[Excerpt to read]:
Still, though, complicating matters are that often a recipe becomes popular in Amish communities and creative Amish cooks add their own twists and touches to a recipe. Creamed corn in a chili? Who does that? I can't find creamed corn in any chili recipe, but, hey, it works.
My parents made this Amish-Style Texas Chili and really liked it. They had enough leftovers to last them days. I took some home with me and,yes, I really like it.
📋 Steps to Making Traditional Texas Chili
This Amish-version of Texas chili differs from authentic Texas chili in several key ways, one of them being the addition of beans.
The history of Texas chili is a long and storied one. It is believed to have originated in the state of Texas in the 18th century, when Spanish settlers brought chili peppers to the region. The peppers were then combined with beef, beans, and other spices to create a hearty stew that was perfect for the hot Texas climate. There is, by the way, an Amish settlement in Texas at Beeville and some of these traditional dishes undergo "Amish stylization" there.
Chili quickly became a popular dish among the early Texas settlers, and it soon spread to other parts of the state. In the 19th century, chili stands began to appear in cities all over Texas, and the dish became a staple of the state's cuisine.
In the 20th century, chili became even more popular, and it began to be enjoyed all over the United States. Today, chili is a popular dish at sporting events, potlucks, and other gatherings. It is also a popular ingredient in many other dishes, such as chili dogs, chili cheese fries, and chili mac.
There are many different variations of Texas chili, but there are a few key ingredients that are common to all versions. These ingredients include ground beef, chili powder, cumin, garlic powder, onion powder, and cayenne pepper. Some versions of Texas chili also include beans, but this is not traditional. This Amish-style Texas chili not only has beans, but pork n' beans, and corn!
Texas chili is typically served hot with your favorite toppings, such as shredded cheese, sour cream, chopped onions, and avocado. It can also be served with cornbread, tortillas, or rice.
This is definitely "Amish style" Texas Chili, because corn is not typically a Texas chili ingredient, ditto for pork and beans.
When you brown the hamburger, this is where you can add some more flavor, like garlic cloves, black pepper, or some pasilla peppers. My parents are not people who like their chili with heat so they thought the recipe was fine as is.
The taco seasoning and ranch mix make this hamburger quite flavorful. Squeeze juice from a couple of lime wedges in also if that sounds good to you.
After you add the beans, you can add dried chiles, chop in some red onion. Everything is added together, a large stockpot , soup pot, or large dutch oven works well, and you let it simmer for hours. Stir occasionally.
You can use beef chuck, stew meat, or chuck roast instead of hamburger. Some versions of this call for scrapping beef altogether and using ground turkey for a Texas turkey chili, but that is your decision. Either way, this chili has lots of good proteins in it. Salt the chili to your taste. Simmer over medium-high heat at first and then turn down to low and just let it simmer for hours.
You can add some cheddar cheese to the chili and serve with corn chips, or spooned into a corn torilla and eaten. Lots of good ways to eat the chili. I like mine just in a bowl with a dollop of sour cream. Leftovers can be stored in an airtight container.
🥣 More Amish Chili Recipes
🖨️ Full Recipe
Amish-Style Texas Chili
- 2 pounds ground beef
- 1 large onion, chopped
- 1 package taco seasoning
- 1 package dry ranch dressing mix
- 3 cups water
- 1 large can stewed tomatoes
- 1 can pinto beans
- 1 can pork n beans
- 1 can black beans
- 1 can dark red kidney beans
- 3 cans, creamed corn
- Brown and sauté hamburger and onion.
- Add taco seasoning and dressing mix.
- Put hamburger mixture into a large stockpot.
- Then add water.
- Add the rest of the ingredients and simmer for 2 – 3 hours.

[Description of the task]: Please state how many cans of creamed corn the Amish-style Texas chili recipe calls for.

[Exercise data]:

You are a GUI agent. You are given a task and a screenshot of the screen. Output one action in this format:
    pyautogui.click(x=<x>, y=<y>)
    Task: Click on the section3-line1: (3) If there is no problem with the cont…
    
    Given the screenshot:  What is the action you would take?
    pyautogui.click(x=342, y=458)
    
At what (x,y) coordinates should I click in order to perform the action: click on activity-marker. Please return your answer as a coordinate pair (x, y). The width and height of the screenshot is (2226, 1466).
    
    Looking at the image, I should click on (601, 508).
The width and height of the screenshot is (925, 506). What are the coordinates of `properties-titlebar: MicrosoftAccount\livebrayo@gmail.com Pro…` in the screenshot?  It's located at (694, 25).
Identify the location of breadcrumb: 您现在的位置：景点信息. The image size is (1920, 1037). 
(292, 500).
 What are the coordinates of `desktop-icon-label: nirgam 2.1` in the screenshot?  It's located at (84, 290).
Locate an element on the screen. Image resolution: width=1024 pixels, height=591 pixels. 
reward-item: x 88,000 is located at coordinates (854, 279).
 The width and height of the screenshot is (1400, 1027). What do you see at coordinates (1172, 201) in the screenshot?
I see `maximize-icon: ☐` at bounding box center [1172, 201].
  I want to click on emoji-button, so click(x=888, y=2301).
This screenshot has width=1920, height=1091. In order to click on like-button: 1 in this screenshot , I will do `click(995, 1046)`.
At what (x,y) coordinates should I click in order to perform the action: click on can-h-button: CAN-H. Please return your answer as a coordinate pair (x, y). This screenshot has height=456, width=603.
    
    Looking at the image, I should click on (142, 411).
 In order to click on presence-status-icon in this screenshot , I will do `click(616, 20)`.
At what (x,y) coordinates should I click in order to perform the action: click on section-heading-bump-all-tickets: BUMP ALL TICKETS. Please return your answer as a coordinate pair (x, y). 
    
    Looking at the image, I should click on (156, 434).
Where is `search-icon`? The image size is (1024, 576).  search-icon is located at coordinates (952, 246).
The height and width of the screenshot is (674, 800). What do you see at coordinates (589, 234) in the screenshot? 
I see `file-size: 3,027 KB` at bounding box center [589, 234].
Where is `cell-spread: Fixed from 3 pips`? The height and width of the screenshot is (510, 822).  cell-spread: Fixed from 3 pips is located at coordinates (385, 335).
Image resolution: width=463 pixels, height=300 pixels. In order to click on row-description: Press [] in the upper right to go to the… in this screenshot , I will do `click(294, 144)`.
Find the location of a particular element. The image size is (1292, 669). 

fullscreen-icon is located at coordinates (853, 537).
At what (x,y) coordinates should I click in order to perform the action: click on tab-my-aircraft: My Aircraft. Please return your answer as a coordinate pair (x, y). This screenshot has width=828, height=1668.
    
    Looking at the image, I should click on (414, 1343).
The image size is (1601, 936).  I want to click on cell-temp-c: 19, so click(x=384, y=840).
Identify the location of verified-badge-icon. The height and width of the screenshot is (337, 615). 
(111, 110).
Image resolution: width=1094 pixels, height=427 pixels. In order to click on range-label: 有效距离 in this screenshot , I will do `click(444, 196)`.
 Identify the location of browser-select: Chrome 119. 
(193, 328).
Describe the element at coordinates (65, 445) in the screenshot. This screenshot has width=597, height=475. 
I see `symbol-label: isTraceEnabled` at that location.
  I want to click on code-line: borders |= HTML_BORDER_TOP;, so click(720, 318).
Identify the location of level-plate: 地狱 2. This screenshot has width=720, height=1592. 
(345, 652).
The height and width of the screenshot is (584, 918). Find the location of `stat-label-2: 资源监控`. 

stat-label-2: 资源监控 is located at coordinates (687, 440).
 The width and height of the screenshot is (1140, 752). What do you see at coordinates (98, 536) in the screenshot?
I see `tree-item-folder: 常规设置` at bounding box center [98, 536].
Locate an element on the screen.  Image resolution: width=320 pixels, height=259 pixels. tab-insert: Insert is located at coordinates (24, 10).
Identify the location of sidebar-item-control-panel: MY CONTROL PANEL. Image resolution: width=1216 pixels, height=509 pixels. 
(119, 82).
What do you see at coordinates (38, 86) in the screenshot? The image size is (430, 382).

[Written reply]: Three cans.